- [Given information]
▶
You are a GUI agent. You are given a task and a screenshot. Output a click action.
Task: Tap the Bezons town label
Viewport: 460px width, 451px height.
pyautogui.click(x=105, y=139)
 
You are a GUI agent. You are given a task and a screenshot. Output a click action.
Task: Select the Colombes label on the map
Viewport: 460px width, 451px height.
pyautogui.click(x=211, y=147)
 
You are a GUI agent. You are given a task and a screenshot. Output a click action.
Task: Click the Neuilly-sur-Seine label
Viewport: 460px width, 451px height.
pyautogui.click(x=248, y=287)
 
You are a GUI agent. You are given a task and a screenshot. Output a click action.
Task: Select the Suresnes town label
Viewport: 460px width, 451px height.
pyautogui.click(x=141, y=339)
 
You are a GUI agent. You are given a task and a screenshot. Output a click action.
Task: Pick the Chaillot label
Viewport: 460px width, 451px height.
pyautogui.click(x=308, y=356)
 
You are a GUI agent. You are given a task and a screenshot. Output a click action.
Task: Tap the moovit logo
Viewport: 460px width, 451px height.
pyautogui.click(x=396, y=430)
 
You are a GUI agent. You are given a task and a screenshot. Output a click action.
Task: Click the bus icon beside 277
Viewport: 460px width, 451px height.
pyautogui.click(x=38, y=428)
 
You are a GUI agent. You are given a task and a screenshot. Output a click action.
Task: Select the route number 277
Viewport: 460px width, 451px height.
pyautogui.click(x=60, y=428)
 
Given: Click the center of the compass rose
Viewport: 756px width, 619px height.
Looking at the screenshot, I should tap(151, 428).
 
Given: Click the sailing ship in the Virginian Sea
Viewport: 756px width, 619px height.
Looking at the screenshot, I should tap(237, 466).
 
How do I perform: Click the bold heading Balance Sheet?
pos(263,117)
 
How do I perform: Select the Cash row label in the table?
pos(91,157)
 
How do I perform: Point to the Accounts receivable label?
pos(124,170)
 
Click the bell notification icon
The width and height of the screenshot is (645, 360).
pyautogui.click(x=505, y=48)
◀
- [Task prompt]
Can you echo every line of the material above back verbatim, from the first line through the last?

- [Answer for this exercise]
You are a GUI agent. You are given a task and a screenshot. Output a click action.
Task: Tap the Bezons town label
Viewport: 460px width, 451px height.
pyautogui.click(x=105, y=139)
 
You are a GUI agent. You are given a task and a screenshot. Output a click action.
Task: Select the Colombes label on the map
Viewport: 460px width, 451px height.
pyautogui.click(x=211, y=147)
 
You are a GUI agent. You are given a task and a screenshot. Output a click action.
Task: Click the Neuilly-sur-Seine label
Viewport: 460px width, 451px height.
pyautogui.click(x=248, y=287)
 
You are a GUI agent. You are given a task and a screenshot. Output a click action.
Task: Select the Suresnes town label
Viewport: 460px width, 451px height.
pyautogui.click(x=141, y=339)
 
You are a GUI agent. You are given a task and a screenshot. Output a click action.
Task: Pick the Chaillot label
Viewport: 460px width, 451px height.
pyautogui.click(x=308, y=356)
 
You are a GUI agent. You are given a task and a screenshot. Output a click action.
Task: Tap the moovit logo
Viewport: 460px width, 451px height.
pyautogui.click(x=396, y=430)
 
You are a GUI agent. You are given a task and a screenshot. Output a click action.
Task: Click the bus icon beside 277
Viewport: 460px width, 451px height.
pyautogui.click(x=38, y=428)
 
You are a GUI agent. You are given a task and a screenshot. Output a click action.
Task: Select the route number 277
Viewport: 460px width, 451px height.
pyautogui.click(x=60, y=428)
 
Given: Click the center of the compass rose
Viewport: 756px width, 619px height.
Looking at the screenshot, I should tap(151, 428).
 
Given: Click the sailing ship in the Virginian Sea
Viewport: 756px width, 619px height.
Looking at the screenshot, I should tap(237, 466).
 
How do I perform: Click the bold heading Balance Sheet?
pos(263,117)
 
How do I perform: Select the Cash row label in the table?
pos(91,157)
 
How do I perform: Point to the Accounts receivable label?
pos(124,170)
 
Click the bell notification icon
The width and height of the screenshot is (645, 360).
pyautogui.click(x=505, y=48)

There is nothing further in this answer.